The problem: Every line of the data, first to last, must be written out unchanged.

Exercise data:
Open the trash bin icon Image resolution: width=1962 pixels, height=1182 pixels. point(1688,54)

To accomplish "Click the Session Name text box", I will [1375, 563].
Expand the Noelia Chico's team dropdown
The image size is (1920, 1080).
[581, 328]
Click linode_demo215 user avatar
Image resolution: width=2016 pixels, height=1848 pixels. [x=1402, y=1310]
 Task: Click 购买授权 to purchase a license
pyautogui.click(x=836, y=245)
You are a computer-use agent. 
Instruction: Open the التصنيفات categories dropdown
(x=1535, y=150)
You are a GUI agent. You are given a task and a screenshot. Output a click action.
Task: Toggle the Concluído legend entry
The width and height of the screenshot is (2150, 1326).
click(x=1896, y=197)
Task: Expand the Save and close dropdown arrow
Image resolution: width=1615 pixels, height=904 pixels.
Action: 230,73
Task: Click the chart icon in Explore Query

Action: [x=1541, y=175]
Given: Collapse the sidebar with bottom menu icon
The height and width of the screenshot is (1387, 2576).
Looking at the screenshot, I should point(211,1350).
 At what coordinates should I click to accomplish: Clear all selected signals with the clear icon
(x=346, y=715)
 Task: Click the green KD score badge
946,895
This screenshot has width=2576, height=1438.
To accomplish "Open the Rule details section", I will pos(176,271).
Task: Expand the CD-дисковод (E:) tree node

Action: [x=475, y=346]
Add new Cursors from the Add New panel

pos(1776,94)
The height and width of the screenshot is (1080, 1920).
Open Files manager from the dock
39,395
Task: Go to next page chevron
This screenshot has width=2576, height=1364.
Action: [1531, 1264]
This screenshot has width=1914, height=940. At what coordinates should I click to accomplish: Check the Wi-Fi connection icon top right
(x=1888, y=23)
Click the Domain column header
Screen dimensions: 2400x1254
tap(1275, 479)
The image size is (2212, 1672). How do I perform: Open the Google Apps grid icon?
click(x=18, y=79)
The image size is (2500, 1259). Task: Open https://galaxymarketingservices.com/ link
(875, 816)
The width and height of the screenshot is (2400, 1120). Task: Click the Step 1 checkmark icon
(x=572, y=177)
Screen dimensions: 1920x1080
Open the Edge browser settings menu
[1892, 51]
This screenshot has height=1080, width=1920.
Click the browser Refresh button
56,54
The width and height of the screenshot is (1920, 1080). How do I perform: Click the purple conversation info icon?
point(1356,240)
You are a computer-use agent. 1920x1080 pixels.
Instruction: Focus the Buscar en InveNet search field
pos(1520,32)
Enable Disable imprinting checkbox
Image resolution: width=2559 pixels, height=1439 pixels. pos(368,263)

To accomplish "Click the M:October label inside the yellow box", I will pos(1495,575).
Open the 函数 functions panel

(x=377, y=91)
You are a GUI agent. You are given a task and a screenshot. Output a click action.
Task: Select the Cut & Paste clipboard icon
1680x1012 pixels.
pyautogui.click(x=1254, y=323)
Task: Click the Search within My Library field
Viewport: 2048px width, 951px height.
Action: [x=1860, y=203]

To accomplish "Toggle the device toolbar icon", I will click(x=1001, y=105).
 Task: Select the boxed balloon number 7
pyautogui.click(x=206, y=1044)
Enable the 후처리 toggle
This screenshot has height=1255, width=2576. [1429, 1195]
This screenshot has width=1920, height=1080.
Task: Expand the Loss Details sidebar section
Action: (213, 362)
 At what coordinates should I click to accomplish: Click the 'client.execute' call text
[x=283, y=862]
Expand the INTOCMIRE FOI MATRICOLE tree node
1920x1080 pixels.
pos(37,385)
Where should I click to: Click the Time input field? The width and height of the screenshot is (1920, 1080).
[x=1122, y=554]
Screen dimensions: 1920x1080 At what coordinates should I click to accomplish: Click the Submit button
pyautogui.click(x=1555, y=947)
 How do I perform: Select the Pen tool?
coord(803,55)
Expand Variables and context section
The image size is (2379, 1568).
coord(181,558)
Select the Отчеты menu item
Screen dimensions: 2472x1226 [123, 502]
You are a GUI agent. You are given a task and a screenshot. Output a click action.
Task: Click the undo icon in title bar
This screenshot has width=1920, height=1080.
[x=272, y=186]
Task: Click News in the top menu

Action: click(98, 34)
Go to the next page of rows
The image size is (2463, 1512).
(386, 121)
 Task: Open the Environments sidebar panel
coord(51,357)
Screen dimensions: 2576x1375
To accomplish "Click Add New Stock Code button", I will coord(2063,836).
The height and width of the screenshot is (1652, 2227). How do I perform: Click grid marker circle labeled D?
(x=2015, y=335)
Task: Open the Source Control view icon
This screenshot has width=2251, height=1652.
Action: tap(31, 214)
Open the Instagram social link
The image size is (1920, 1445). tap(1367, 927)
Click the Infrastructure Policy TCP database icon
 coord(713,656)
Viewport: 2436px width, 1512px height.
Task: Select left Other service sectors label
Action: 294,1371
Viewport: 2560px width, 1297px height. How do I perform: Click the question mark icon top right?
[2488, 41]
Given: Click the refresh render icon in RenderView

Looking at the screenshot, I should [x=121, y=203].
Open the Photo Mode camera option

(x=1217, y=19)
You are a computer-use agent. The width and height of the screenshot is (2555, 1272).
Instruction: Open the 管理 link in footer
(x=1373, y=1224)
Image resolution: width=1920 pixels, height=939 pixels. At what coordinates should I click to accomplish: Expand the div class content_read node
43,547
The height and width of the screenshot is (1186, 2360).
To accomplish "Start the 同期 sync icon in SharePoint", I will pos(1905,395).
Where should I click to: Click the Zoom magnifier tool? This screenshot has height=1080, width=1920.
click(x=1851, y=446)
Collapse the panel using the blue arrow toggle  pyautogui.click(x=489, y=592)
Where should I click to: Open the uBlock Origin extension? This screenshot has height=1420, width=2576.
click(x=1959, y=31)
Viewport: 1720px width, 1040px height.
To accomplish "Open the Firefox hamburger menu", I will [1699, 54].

Your response:
Open the trash bin icon Image resolution: width=1962 pixels, height=1182 pixels. point(1688,54)

To accomplish "Click the Session Name text box", I will [1375, 563].
Expand the Noelia Chico's team dropdown
The image size is (1920, 1080).
[581, 328]
Click linode_demo215 user avatar
Image resolution: width=2016 pixels, height=1848 pixels. [x=1402, y=1310]
 Task: Click 购买授权 to purchase a license
pyautogui.click(x=836, y=245)
You are a computer-use agent. 
Instruction: Open the التصنيفات categories dropdown
(x=1535, y=150)
You are a GUI agent. You are given a task and a screenshot. Output a click action.
Task: Toggle the Concluído legend entry
The width and height of the screenshot is (2150, 1326).
click(x=1896, y=197)
Task: Expand the Save and close dropdown arrow
Image resolution: width=1615 pixels, height=904 pixels.
Action: 230,73
Task: Click the chart icon in Explore Query

Action: [x=1541, y=175]
Given: Collapse the sidebar with bottom menu icon
The height and width of the screenshot is (1387, 2576).
Looking at the screenshot, I should point(211,1350).
 At what coordinates should I click to accomplish: Clear all selected signals with the clear icon
(x=346, y=715)
 Task: Click the green KD score badge
946,895
This screenshot has width=2576, height=1438.
To accomplish "Open the Rule details section", I will pos(176,271).
Task: Expand the CD-дисковод (E:) tree node

Action: [x=475, y=346]
Add new Cursors from the Add New panel

pos(1776,94)
The height and width of the screenshot is (1080, 1920).
Open Files manager from the dock
39,395
Task: Go to next page chevron
This screenshot has width=2576, height=1364.
Action: [1531, 1264]
This screenshot has width=1914, height=940. At what coordinates should I click to accomplish: Check the Wi-Fi connection icon top right
(x=1888, y=23)
Click the Domain column header
Screen dimensions: 2400x1254
tap(1275, 479)
The image size is (2212, 1672). How do I perform: Open the Google Apps grid icon?
click(x=18, y=79)
The image size is (2500, 1259). Task: Open https://galaxymarketingservices.com/ link
(875, 816)
The width and height of the screenshot is (2400, 1120). Task: Click the Step 1 checkmark icon
(x=572, y=177)
Screen dimensions: 1920x1080
Open the Edge browser settings menu
[1892, 51]
This screenshot has height=1080, width=1920.
Click the browser Refresh button
56,54
The width and height of the screenshot is (1920, 1080). How do I perform: Click the purple conversation info icon?
point(1356,240)
You are a computer-use agent. 1920x1080 pixels.
Instruction: Focus the Buscar en InveNet search field
pos(1520,32)
Enable Disable imprinting checkbox
Image resolution: width=2559 pixels, height=1439 pixels. pos(368,263)

To accomplish "Click the M:October label inside the yellow box", I will pos(1495,575).
Open the 函数 functions panel

(x=377, y=91)
You are a GUI agent. You are given a task and a screenshot. Output a click action.
Task: Select the Cut & Paste clipboard icon
1680x1012 pixels.
pyautogui.click(x=1254, y=323)
Task: Click the Search within My Library field
Viewport: 2048px width, 951px height.
Action: [x=1860, y=203]

To accomplish "Toggle the device toolbar icon", I will click(x=1001, y=105).
 Task: Select the boxed balloon number 7
pyautogui.click(x=206, y=1044)
Enable the 후처리 toggle
This screenshot has height=1255, width=2576. [1429, 1195]
This screenshot has width=1920, height=1080.
Task: Expand the Loss Details sidebar section
Action: (213, 362)
 At what coordinates should I click to accomplish: Click the 'client.execute' call text
[x=283, y=862]
Expand the INTOCMIRE FOI MATRICOLE tree node
1920x1080 pixels.
pos(37,385)
Where should I click to: Click the Time input field? The width and height of the screenshot is (1920, 1080).
[x=1122, y=554]
Screen dimensions: 1920x1080 At what coordinates should I click to accomplish: Click the Submit button
pyautogui.click(x=1555, y=947)
 How do I perform: Select the Pen tool?
coord(803,55)
Expand Variables and context section
The image size is (2379, 1568).
coord(181,558)
Select the Отчеты menu item
Screen dimensions: 2472x1226 [123, 502]
You are a GUI agent. You are given a task and a screenshot. Output a click action.
Task: Click the undo icon in title bar
This screenshot has width=1920, height=1080.
[x=272, y=186]
Task: Click News in the top menu

Action: click(98, 34)
Go to the next page of rows
The image size is (2463, 1512).
(386, 121)
 Task: Open the Environments sidebar panel
coord(51,357)
Screen dimensions: 2576x1375
To accomplish "Click Add New Stock Code button", I will coord(2063,836).
The height and width of the screenshot is (1652, 2227). How do I perform: Click grid marker circle labeled D?
(x=2015, y=335)
Task: Open the Source Control view icon
This screenshot has width=2251, height=1652.
Action: tap(31, 214)
Open the Instagram social link
The image size is (1920, 1445). tap(1367, 927)
Click the Infrastructure Policy TCP database icon
 coord(713,656)
Viewport: 2436px width, 1512px height.
Task: Select left Other service sectors label
Action: 294,1371
Viewport: 2560px width, 1297px height. How do I perform: Click the question mark icon top right?
[2488, 41]
Given: Click the refresh render icon in RenderView

Looking at the screenshot, I should [x=121, y=203].
Open the Photo Mode camera option

(x=1217, y=19)
You are a computer-use agent. The width and height of the screenshot is (2555, 1272).
Instruction: Open the 管理 link in footer
(x=1373, y=1224)
Image resolution: width=1920 pixels, height=939 pixels. At what coordinates should I click to accomplish: Expand the div class content_read node
43,547
The height and width of the screenshot is (1186, 2360).
To accomplish "Start the 同期 sync icon in SharePoint", I will pos(1905,395).
Where should I click to: Click the Zoom magnifier tool? This screenshot has height=1080, width=1920.
click(x=1851, y=446)
Collapse the panel using the blue arrow toggle  pyautogui.click(x=489, y=592)
Where should I click to: Open the uBlock Origin extension? This screenshot has height=1420, width=2576.
click(x=1959, y=31)
Viewport: 1720px width, 1040px height.
To accomplish "Open the Firefox hamburger menu", I will [1699, 54].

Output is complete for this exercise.